ASML raised its full-year 2026 guidance to €43-45bn on 15 July, its second increase in two quarters, and dropped the export-control language it had written into Q1 guidance. The Dutch firm in Veldhoven builds the lithography machines every advanced chipmaker depends on, and it has gone quiet on the risk that defined its previous quarter. None of the added strength reaches a European leading-edge fab. 1
The quarter beat expectations: €9.3bn in net sales, a 54.0% gross margin, €2.9bn of net income, and 86 lithography systems sold, up from 67 in Q1. The earlier Q1 range of €36-40bn had sat €300m below analyst consensus . In that first-quarter release, chief executive Christophe Fouquet wrote that guidance "accommodates potential outcomes of ongoing discussions around export controls", a line that wrote Washington's trade policy into ASML's forward numbers. The Q2 release and earnings call carried no such hedge, even with the MATCH Act, the US bill to govern ASML's deep ultraviolet (DUV) lithography sales to China, live in Congress since 24 June . 2
Fouquet attributed the raise to demand for advanced logic and memory chips, the processors that train and run AI systems. China guided at roughly 20% of full-year sales, close to Q1's 19% and far below the 36% of late 2025, so the collapse that defined the Q1 story has stabilised rather than deepened. ASML is adding 30% to its 2026 low-numerical-aperture (low-NA) extreme ultraviolet (EUV) capacity, from about 65 units to about 85, for delivery in 2027, with matching expansion under study for its DUV immersion tools.

→ Supplied data
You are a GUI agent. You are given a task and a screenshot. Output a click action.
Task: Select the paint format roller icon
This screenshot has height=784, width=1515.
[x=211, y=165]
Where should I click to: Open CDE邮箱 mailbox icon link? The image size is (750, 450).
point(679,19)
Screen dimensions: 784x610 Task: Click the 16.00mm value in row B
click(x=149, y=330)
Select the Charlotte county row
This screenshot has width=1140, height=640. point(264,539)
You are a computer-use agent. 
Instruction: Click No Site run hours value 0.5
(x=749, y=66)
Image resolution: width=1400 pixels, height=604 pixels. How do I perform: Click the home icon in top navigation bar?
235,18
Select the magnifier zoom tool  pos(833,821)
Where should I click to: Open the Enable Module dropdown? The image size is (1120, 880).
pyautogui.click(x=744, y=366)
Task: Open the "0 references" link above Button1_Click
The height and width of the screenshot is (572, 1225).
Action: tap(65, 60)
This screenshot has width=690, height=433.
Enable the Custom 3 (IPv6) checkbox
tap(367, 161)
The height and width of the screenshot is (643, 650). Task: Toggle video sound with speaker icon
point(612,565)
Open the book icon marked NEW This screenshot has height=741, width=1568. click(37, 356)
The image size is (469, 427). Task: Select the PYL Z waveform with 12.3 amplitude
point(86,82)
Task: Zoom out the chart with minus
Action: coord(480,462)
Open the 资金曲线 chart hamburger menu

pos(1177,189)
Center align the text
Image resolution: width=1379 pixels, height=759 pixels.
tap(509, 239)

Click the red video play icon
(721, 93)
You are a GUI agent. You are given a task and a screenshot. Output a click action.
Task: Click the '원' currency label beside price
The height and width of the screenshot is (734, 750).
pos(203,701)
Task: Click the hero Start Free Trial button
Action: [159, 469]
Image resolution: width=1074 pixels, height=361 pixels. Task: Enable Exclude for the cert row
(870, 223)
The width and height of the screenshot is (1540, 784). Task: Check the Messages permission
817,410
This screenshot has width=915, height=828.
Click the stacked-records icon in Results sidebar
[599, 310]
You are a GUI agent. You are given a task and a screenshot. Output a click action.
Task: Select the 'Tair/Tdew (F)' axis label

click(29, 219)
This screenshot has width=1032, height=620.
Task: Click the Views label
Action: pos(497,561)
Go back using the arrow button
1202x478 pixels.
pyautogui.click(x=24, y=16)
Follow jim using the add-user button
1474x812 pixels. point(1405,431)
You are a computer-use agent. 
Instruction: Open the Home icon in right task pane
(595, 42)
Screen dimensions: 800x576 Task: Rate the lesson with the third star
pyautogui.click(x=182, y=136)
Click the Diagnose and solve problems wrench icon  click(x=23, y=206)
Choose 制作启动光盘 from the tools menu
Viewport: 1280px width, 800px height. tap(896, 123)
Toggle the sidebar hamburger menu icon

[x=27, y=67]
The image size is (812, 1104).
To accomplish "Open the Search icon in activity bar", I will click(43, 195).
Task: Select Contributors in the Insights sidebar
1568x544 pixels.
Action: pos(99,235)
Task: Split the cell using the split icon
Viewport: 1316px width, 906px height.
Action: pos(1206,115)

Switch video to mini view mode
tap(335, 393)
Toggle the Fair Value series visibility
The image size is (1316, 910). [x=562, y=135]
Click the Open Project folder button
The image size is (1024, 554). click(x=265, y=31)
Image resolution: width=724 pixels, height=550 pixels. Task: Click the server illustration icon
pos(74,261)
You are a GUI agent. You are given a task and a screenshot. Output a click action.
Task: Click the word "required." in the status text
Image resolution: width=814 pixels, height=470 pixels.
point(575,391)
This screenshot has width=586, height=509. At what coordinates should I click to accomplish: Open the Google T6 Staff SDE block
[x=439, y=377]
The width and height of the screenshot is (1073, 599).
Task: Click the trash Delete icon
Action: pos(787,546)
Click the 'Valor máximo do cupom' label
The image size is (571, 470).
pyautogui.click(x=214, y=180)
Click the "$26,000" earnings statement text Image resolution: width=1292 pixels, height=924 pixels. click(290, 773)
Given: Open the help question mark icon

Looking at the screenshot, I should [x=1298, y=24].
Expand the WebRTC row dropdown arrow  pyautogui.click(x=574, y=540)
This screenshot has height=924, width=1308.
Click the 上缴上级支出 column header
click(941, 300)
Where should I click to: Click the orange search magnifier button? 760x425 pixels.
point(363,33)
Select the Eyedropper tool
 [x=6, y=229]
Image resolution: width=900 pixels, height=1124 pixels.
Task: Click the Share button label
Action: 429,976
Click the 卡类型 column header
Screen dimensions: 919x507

→ Task goal
Carry on the article about ASML raising its 2026 guidance, picking up right after its last sentence.

→ Result
Those tools serve the fabs that already lead the world: TSMC in Taiwan, Samsung in South Korea and US plants in Arizona. No new European leading-edge fab has been announced to receive them. ASML builds the tools; the most advanced chips get printed elsewhere, and an order book running well ahead of last year does nothing to close that distance .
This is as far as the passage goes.